Funding from FPWR and the Prader-Willi Research Foundation of Australia will allow Professor Blewitt's team to develop the necessary tools, and to test if removing SMCHD1 in patient cells (PWS and SYS) will allow the PWS genes to become active. This study is a proof-of-concept study for a potential genetic therapy for PWS and SYS. You can learn more about this study in this video below highlighting Dr. Blewitt's work or read this short article: "Waking 'sleeping genes' could help Prader-Willi syndrome"
Theresa Strong, Director of Research Programs, shares details on this project in this short video clip.
Watch the full webinar describing the 8 research projects funded in this grant cycle here.
Prader-Willi syndrome (PWS) is caused by lack of expression of a cluster of genes normally expressed only from the copy you inherit from your father; the copy from your mother is switched off. PWS occurs essentially because the copy from the father is absent, but as in people without disease, the maternal copy is switched off. Schaaf-Yang syndrome (SYS) is very similar but relates to only one gene in this cluster, rather than several genes. Therefore, a potential therapy for both diseases is to awaken the maternal copy of these genes by inhibiting factors that normally silence these genes on the maternal copy. SMCHD1 is one such factor, that we discovered 10 years ago, and have since shown in mouse models functions to switch off the PWS cluster of genes. Thus, inhibiting SMCHD1 is a potential new treatment for PWS and SYS. Importantly, targeting SMCHD1 would treat the cause of PWS and SYS, and thus have the best chance of most effectively treating the wide array of symptoms experienced by patients, unlike any current treatment.

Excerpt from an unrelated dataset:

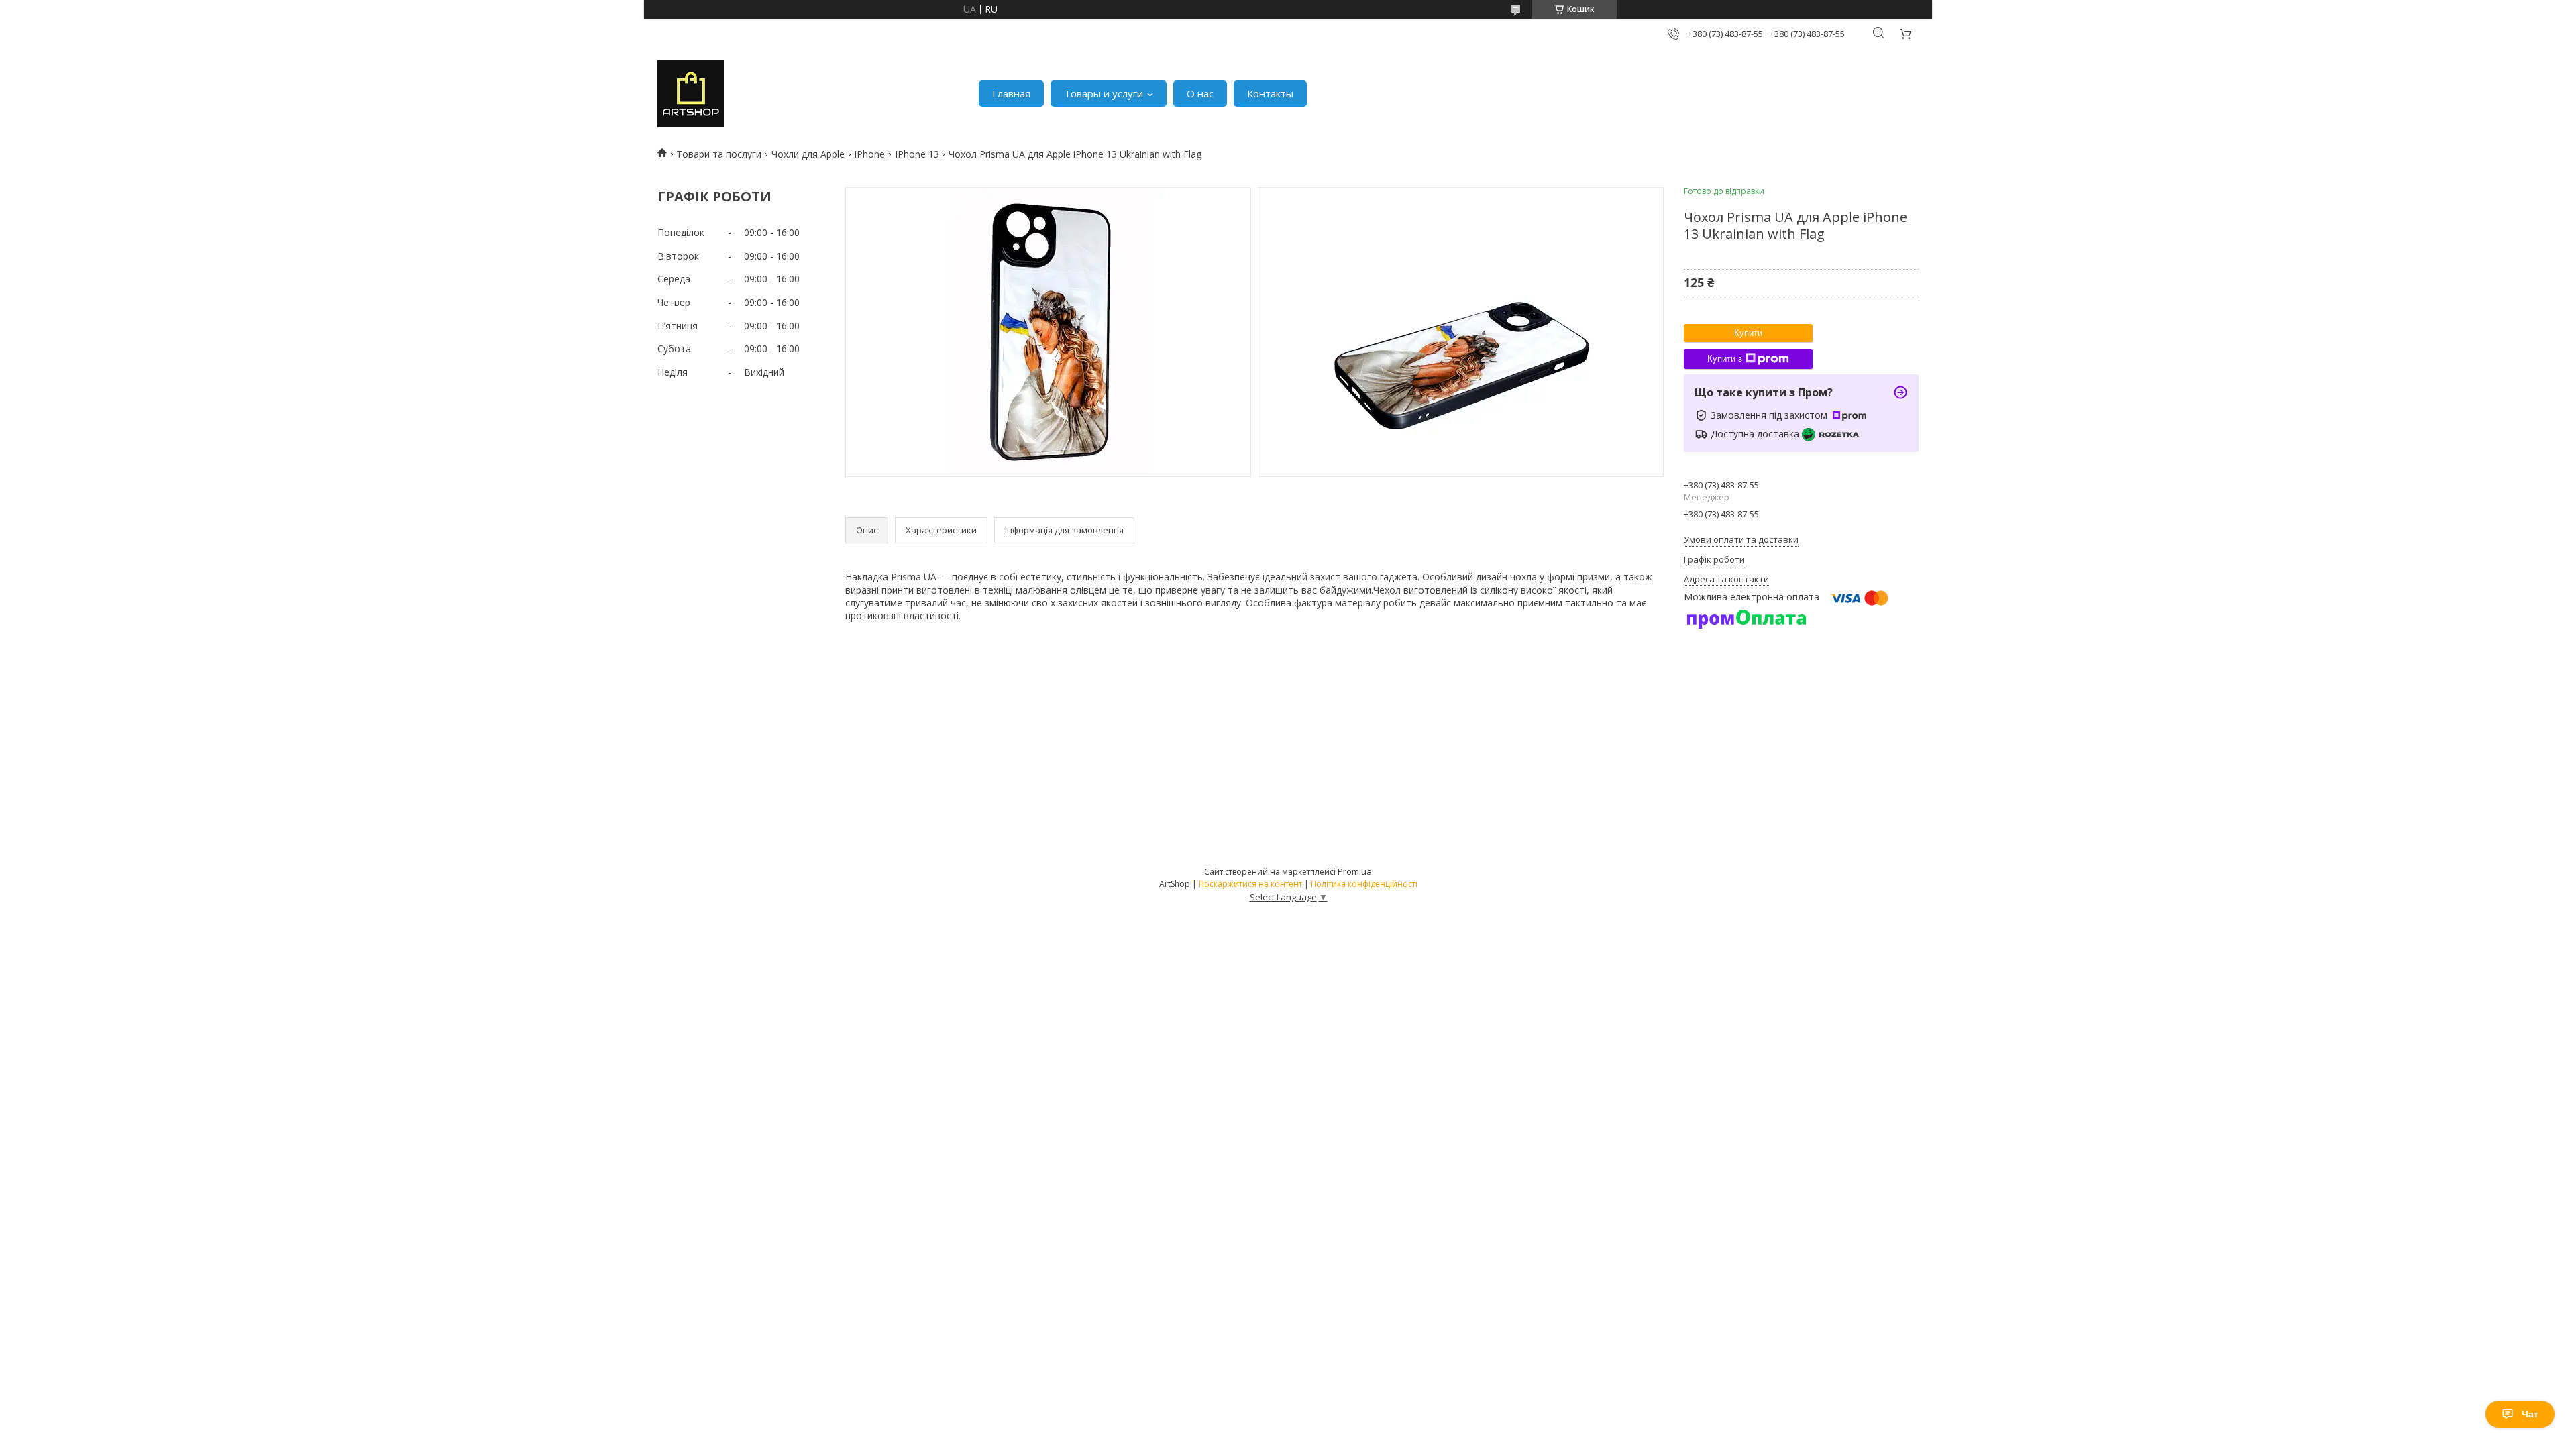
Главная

Our data in mice provides excellent baseline evidence that it will work in humans. However, to move this project forward, we wish to address if see activation of PWS genes in patient-derived cells, specifically the cells of origin of the disease, neurons from the hypothalamus of the brain. It is impossible to sample hypothalamic brain cells. Instead, we will use cells derived from PWS and SYS patient cells that have the capacity to make any cell in the body. We will use these cells to produce hypothalamic neurons, and test whether SMCHD1 removal results in activation of PWS genes from the maternal copy. This will provide vital proof-of-concept data in human patient-derived cells, to take SMCHD1 forward as a valid drug target in PWS and SYS.
Should our project prove successful, we would seek to develop the set of compounds we have that inhibit SMCHD1 function, into safe medicines for patients. We are the only group worldwide to have such compounds, so we are well-placed to advance these findings to the clinic. We would also seek to use animal studies to test whether SMCHD1 deletion or inhibition has therapeutic benefit in terms of the symptoms that can be modelled in such studies. The experiments described here lay the foundation for therapeutic inhibition of SMCHD1; they provide the critical proof-of-concept data required for investment from Pharmaceutical companies.